Speaking at the same Congress, Rev. Fr. Prof. Walter C. Ihejirika, President of SIGNIS-Africa said the promotion of peace and reconciliation on the African Continent was quite urgent and a current mission entrusted to the Church in Africa by the Second African Synod and articulated in the Papal Exhortation, Africae Munus
The Congress was attended by 43 Catholic journalists working for both the Church and secular media from 20 African countries including Ghana. It was held in collaboration with the Southern Africa Catholic Bishops’ Conference, SIGNIS, and CEPACS.
Among the participants were the Most Rev. Stephen Brislin, President of the South Africa Catholic Bishops’ Conference and Archbishop of Cape Town; Rev. Fr. Janvier Yameogo, a Vatican representative; Madam Petra Stammen of CAMECO Africa Desk; Sir Benedict Assorow, Managing Editor of The Catholic Standard and UCAP Council member; Mr. George Sunguh and Mrs. Victoria Lugey, UCAP President and Vice respectively.
The theme for the Conference was Using the Media for Promotion of Integral Human Development in Africa with sub themes: Journalism for truth and reconciliation in the Church and of service to people; Promoting Peace, Truth and Reconciliation in Africa in a Digital Age; Making the Church more relevant to the Youth in the Church in Africa and Promoting the Social teachings of the Church through the Media in Africa.
Ghanaian Dr.

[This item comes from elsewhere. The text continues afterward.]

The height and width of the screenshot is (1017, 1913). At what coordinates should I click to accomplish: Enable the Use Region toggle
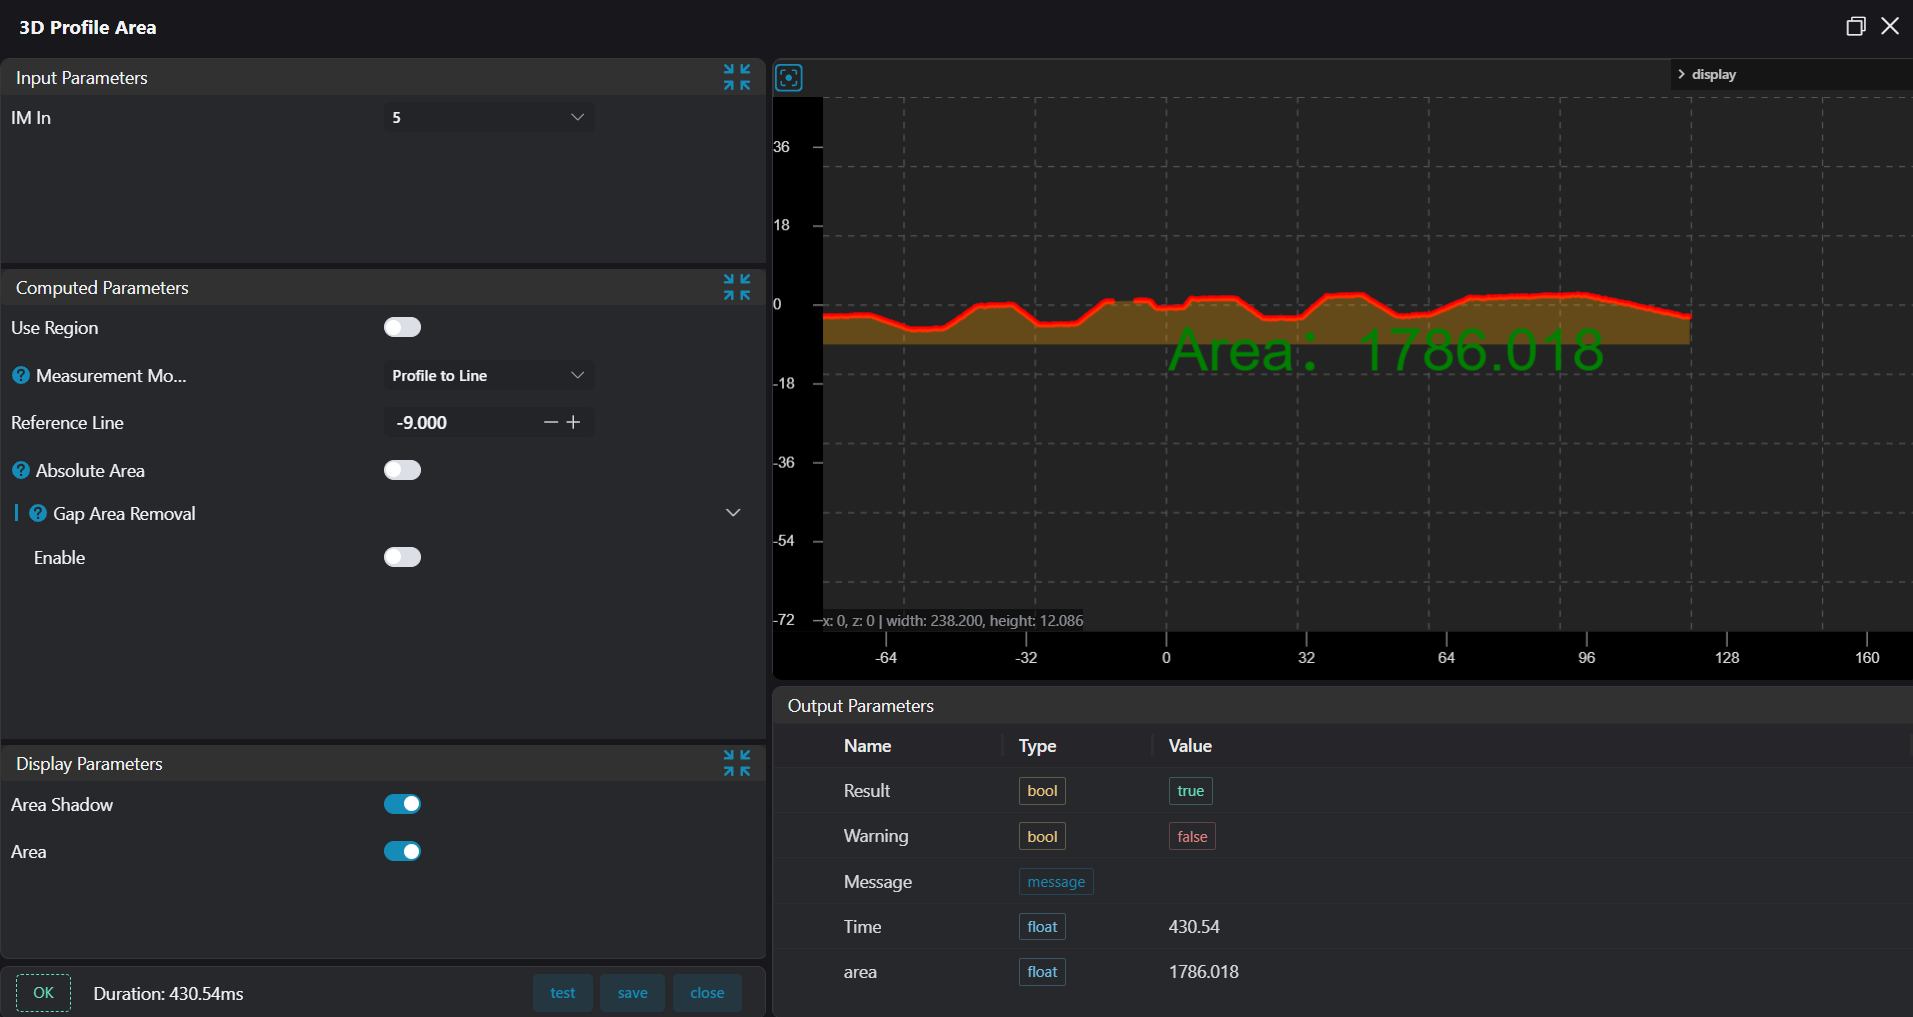402,327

Anthony Bonnah Koomson, a former Lecturer of the School of Communications, University of Ghana and the Catholic University College, Fiapre, delivered a paper on Journalism for truth and reconciliation in the Church and of service to peoples.
The Congress was held at a time the Southern Africa Church is celebrating 200 years of its establishment in the country.
Past UCAP Congresses have been held in Bamako-Mali; Mombasa-Kenya and Ouagadougou-Burkina Faso.